Katon Dawson, Perry's South Carolina chairman, resisted the idea that there was a drumbeat for Perry to quit. "I find it sort of offensive that some Republicans would tell us they want to hand pick the candidate before the election," Dawson said.
Ralph Reed, founder of the national Faith and Freedom Coalition, also said he knew of no effort by the conservative leaders who met Saturday in Texas to urge Perry to quit.
"We have never asked any candidate to drop out of the race publicly or privately.
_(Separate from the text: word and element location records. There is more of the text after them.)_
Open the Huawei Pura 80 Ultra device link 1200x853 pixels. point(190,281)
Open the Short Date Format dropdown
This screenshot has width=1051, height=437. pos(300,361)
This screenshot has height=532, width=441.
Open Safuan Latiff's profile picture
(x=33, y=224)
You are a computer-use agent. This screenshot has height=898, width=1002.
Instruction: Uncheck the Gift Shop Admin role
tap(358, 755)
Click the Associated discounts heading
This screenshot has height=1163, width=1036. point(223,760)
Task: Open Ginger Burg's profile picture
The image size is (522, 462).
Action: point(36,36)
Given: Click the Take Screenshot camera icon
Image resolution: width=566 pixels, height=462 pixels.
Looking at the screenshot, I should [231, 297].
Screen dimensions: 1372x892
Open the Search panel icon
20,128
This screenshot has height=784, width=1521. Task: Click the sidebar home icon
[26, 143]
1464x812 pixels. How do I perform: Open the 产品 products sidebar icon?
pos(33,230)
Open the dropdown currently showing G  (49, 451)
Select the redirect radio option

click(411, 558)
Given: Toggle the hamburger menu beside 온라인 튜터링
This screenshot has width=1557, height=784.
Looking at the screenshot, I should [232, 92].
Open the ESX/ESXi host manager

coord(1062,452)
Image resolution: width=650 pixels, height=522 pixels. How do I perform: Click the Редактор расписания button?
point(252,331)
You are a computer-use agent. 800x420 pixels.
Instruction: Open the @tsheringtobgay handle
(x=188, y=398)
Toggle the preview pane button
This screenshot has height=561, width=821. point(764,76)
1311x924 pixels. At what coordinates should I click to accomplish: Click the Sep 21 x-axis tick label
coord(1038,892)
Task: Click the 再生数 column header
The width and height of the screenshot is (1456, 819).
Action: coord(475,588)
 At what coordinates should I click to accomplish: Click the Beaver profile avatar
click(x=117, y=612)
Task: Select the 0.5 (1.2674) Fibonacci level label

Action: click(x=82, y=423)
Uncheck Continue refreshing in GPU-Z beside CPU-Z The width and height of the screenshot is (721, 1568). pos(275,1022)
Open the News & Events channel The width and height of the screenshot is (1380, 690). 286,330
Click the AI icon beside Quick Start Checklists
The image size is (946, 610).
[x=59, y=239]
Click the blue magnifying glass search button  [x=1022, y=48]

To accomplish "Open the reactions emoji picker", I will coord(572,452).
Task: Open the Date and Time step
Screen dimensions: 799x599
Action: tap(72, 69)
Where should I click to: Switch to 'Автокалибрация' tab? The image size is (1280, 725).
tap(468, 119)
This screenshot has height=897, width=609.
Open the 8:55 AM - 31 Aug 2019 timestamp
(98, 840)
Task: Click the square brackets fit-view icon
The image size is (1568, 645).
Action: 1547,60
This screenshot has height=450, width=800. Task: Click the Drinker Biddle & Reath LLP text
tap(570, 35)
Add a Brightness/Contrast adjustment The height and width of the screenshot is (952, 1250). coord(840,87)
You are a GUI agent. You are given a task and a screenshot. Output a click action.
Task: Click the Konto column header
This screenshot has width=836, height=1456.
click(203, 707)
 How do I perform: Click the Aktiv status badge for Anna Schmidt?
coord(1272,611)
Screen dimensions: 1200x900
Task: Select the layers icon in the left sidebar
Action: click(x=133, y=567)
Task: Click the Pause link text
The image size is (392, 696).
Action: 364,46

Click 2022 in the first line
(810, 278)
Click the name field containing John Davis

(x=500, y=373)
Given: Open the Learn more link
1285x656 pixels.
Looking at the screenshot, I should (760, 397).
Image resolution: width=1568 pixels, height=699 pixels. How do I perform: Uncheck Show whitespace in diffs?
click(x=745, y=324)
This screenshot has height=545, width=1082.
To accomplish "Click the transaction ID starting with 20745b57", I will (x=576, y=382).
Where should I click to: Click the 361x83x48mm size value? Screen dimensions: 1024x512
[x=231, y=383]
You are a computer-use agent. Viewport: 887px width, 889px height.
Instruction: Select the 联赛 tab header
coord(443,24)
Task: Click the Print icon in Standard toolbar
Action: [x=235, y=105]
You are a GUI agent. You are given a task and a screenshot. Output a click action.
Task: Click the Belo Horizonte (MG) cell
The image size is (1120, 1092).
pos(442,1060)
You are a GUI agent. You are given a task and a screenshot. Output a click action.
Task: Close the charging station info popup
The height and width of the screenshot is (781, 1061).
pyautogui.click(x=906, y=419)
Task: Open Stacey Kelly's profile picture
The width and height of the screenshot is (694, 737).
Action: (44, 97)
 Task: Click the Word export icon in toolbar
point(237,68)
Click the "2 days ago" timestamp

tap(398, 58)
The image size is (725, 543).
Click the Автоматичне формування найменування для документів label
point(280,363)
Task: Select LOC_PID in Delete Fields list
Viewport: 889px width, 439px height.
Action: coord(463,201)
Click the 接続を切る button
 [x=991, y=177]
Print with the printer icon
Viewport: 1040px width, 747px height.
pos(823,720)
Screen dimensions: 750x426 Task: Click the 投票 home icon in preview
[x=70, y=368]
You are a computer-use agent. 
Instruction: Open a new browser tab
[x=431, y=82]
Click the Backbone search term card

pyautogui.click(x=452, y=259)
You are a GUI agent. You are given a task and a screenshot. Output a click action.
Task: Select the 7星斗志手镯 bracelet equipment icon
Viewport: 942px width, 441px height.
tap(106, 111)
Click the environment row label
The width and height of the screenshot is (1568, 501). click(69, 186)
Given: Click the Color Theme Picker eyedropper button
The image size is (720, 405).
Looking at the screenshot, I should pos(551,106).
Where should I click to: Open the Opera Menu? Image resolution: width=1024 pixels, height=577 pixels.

And we will not do so," Reed said.
Some evangelical pastors and conservative leaders in Iowa had asked Minnesota Rep. Michele Bachmann to consider ending her campaign to allow a conservative to emerge. She did not, and Romney edged Santorum in Iowa by a razor-thin eight votes.
With Perry showing no signs of departing, Santorum faces the added burden of a barrage of attack ads by an independent super PAC that supports Romney's campaign.
The group, Restore Our Future, was running almost $900,000 worth of advertising this week, more than any of the candidates' campaigns and all of it against Santorum.
Santorum complained Monday about the ads, which accuse him of having supported earmark spending in Congress and supporting voting rights for felons.
Santorum has defended his support for earmark spending. He said Monday he supports allowing felons who have completed their sentences to apply to have their voting rights restored, a policy that is law in 48 states.
Restore Our Future spent roughly $3 million on similar anti-Gingrich ads in the final month of the Iowa campaign and was seen as contributing to his fourth-place finish in the caucuses.
A similar group that supports Gingrich was running roughly $850,000 in ads against Romney.
___
Hunt reported from Myrtle Beach, S.C. Associated Press writer Shannon McCaffrey in Myrtle Beach, S.C., contributed to this report.